Computers on Blink Over How to Read the Year 2000

IT'S known as the year 2000 problem. And if businesses aren't careful, their computers will turn a milestone into a millstone.

Despite the mammoth technological advances made since the turn of the century, it turns out that two tiny zeros can bedevil the smartest software.

An American bank had been selling a popular seven-year bond, for instance, when all of a sudden its computers started printing out checks worth millions of dollars, far more than the actual interest. The glitch: Its software couldn't make sense of accounts due in the year '00. The bank had to stop selling the bonds.

And in New York, a large newspaper had to stop selling 10-year subscriptions because its computers couldn't make heads or tails of a date field with '00.

Businesses are shy about admitting the year 2000 problem. But just about everyone has it: insurance companies, governments, even individuals. ''People just don't realize all the things that could go wrong,'' says Bill Goodwin of 2000AD Inc., a New York consulting firm dedicated to the problem.

No one knows for sure what exactly will happen when the clock reaches 12:00:01 a.m. on Jan. 1, 2000. But if businesses don't do something, analysts predict consumers will see all sorts of computer-generated gremlins. For example:

* You make a call that night at 12:02 a.m. to a part of the country that is still in 1999. Will the computer charge you for the five minutes you talked or subtract 1/1/00 from 12/31/99 and calculate a 99-year phone call?

* You make a claim in 1999 on an insurance policy that started in '98 and expires in '00. Depending on the computer's arithmetic, it may conclude you had a 98-year policy that expired in 1998, making the 1999 claim invalid.

* You were born in 1982 and are applying for a driver's license in the year 2000. Will the state government's computer determine you're 18 or 82?

''It just goes on and on,'' sighs Jay Holmes, assistant vice president for programming at USAA. The San Antonio, Texas, insurance and financial-services company has been working on the problem since the 1980s. But with 25 to 30 percent of its computer code containing date-sensitive instructions, the company still faces massive reprogramming. ''It's a very bad thing, because when you have to change a fourth of your entire inventory, you've got a problem.''

The conundrum affects more than 90 percent of Fortune 1000 companies, says David Reingold, vice president of Computer Horizons Corp., a Mountain Lakes, N.J., consulting firm. And with more than 1 trillion lines of computer code to analyze, the problem is huge.

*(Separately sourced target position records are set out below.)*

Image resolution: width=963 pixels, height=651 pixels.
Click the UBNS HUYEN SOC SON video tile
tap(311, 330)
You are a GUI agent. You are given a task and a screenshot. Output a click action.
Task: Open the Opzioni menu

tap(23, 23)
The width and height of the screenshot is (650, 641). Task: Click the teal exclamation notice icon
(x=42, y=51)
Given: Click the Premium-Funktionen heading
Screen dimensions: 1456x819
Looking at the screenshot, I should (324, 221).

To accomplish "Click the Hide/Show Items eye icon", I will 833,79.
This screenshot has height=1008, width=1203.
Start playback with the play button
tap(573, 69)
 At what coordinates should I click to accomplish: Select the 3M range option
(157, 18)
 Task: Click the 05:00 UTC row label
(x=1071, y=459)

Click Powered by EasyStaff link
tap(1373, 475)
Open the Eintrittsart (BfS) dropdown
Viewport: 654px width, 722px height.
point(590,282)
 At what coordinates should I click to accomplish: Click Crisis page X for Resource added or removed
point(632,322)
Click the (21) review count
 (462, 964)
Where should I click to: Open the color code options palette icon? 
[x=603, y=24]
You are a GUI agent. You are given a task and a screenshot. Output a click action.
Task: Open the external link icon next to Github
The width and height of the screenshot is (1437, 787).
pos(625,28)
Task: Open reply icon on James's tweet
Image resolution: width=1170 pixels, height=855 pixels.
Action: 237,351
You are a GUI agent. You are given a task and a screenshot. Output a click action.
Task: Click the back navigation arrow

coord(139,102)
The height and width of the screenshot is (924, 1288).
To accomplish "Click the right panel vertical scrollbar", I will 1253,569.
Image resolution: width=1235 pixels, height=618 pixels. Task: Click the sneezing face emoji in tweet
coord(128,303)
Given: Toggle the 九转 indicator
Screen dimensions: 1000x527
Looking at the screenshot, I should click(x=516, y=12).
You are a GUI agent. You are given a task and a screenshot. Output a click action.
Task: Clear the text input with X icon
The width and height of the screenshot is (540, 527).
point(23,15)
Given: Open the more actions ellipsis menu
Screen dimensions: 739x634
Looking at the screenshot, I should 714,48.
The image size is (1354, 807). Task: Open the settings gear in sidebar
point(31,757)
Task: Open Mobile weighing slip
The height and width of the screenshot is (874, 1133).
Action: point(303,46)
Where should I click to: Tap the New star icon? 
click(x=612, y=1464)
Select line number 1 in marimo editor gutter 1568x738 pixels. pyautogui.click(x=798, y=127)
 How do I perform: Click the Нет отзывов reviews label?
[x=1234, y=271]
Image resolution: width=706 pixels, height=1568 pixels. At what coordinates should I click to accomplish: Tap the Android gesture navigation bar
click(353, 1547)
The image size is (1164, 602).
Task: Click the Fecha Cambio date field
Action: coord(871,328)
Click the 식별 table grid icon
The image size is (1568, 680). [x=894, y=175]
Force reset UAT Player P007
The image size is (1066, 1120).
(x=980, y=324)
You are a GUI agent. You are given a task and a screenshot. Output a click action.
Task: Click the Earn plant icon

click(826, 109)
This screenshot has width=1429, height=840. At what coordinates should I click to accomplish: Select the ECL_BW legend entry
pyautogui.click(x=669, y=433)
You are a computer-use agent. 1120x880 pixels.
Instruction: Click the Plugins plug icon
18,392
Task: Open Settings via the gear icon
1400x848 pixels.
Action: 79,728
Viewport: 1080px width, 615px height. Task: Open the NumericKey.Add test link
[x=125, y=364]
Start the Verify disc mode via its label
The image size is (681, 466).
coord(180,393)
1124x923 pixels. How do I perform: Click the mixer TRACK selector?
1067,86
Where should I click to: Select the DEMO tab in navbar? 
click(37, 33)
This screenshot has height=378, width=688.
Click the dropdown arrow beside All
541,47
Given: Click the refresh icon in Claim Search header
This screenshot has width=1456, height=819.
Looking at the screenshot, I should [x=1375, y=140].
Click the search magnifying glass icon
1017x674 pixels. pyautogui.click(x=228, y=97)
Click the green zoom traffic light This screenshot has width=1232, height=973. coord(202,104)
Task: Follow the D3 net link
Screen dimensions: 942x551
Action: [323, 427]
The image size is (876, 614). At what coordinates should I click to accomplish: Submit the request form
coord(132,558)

The Gartner Group, a Stamford, Conn., consulting firm, estimates that fixing the problem could total $600 billion worldwide. The federal government of the United States alone will have to spend $25 billion to $30 billion to handle the problem, estimates Chuck Ross, mid-Atlantic regional director for Data Dimensions, another consulting firm focusing solely on the 2000 problem.

Even personal computers pose potential date hazards. Many older IBM-compatible machines will, on reaching Jan. 1, 2000, interpret it as Jan. 1, 1980. Analysts have found individual PC software reacts strangely when calculating the year 2000.

To test whether a problem exists with a particular PC, analysts suggest setting the machine to a few minutes before midnight on Dec. 31, 1999. Turn off the computer, then turn it back on. If the date reads other than the year 2000, the machine has a dating problem.

The problem stems from computer-programming practices of the 1960s and '70s. Back then, computer storage and memory were precious, so programmers did everything to minimize data. Instead of using a four-digit year field, for example, they relied on a two-digit field.

No one worried much about the problem at the time, says Carla Gude, a software director at IBM. ''Programmers didn't think their programs would be around in the year 2000.''

To everybody's surprise, companies still rely on these 20- and 30-year-old programs to transact vital business functions. So companies are having to go through a tedious process of identifying date fields, modifying them so they include a four-digit year, then testing the changes.

With more businesses grappling with year 2000 fallout, computer companies and consultants are offering automated scanning programs and other date-conversion tools.

These steps should make computer programs reliable again - at least until 9999, points out Mr. Holmes, when mankind will have to reprogram everything again for a five-digit year.